We finally got the garlic in the ground yesterday and I can’t tell you how relieved I am because planting garlic is one of those little things that brings me so much comfort and so much joy.
Maybe it’s the act of putting something in the not-yet-frozen earth knowing full well it will sleep while the snow flies and come to life as soon as Nature tells it to, come spring.
Or maybe it’s the comfort of knowing that there’s one less thing to plant next spring that will provide for us in the late summer/early fall.
Or maybe it’s just because I simply love garlic and eat it on pretty much every thing savory under the sun, both fresh and powdered.
No matter what it is, it just feels so good to get it in the ground.

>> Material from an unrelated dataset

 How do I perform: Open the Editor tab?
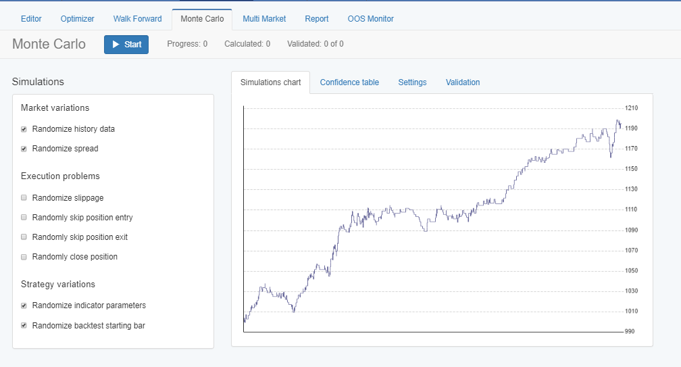pos(31,19)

Now, this year required a substantial bit more prep than in years past because it went straight in the ground and not into a raised bed like at our old house and though the weeds are dead now, the soil in our garden will require lots of tending for seasons to come.

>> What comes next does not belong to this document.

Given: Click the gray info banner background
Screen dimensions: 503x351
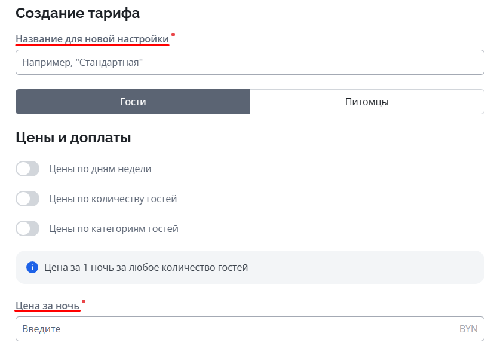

Plus, there were actual rows to hoe (imagine that?!) and my blistered hands now speak of my apparent inability to hoe a straight line without the aid of markers.
There’s always something to improve upon, isn’t there?
So, what varieties did we plant? Well, in my quest to be more intentional about our purchases when and where I can, I decided this year would be the perfect time to hit the Farmer’s Market and purchase some seed garlic from the locals. Here’s what I found:
- Spanish Red from Revolution Farm – A hard neck variety with pretty, purple streaked papers that is good for eating either raw or cooked. We planted 36 cloves of this variety.
- Italian Red Artichoke from Zulu’s Petals Farm – A soft neck variety in white papers that is great for roasting. We planted 74 cloves of this variety.
The 110 cloves were planted in two ~40 foot rows and, honestly, there were many more cloves to plant, but we decided to stop at that seeing as, if they all survive and thrive, that will be more than enough for us to use for a year and we’re not quite ready yet to invest in much more than what we can use (ie: plant a Market Garden).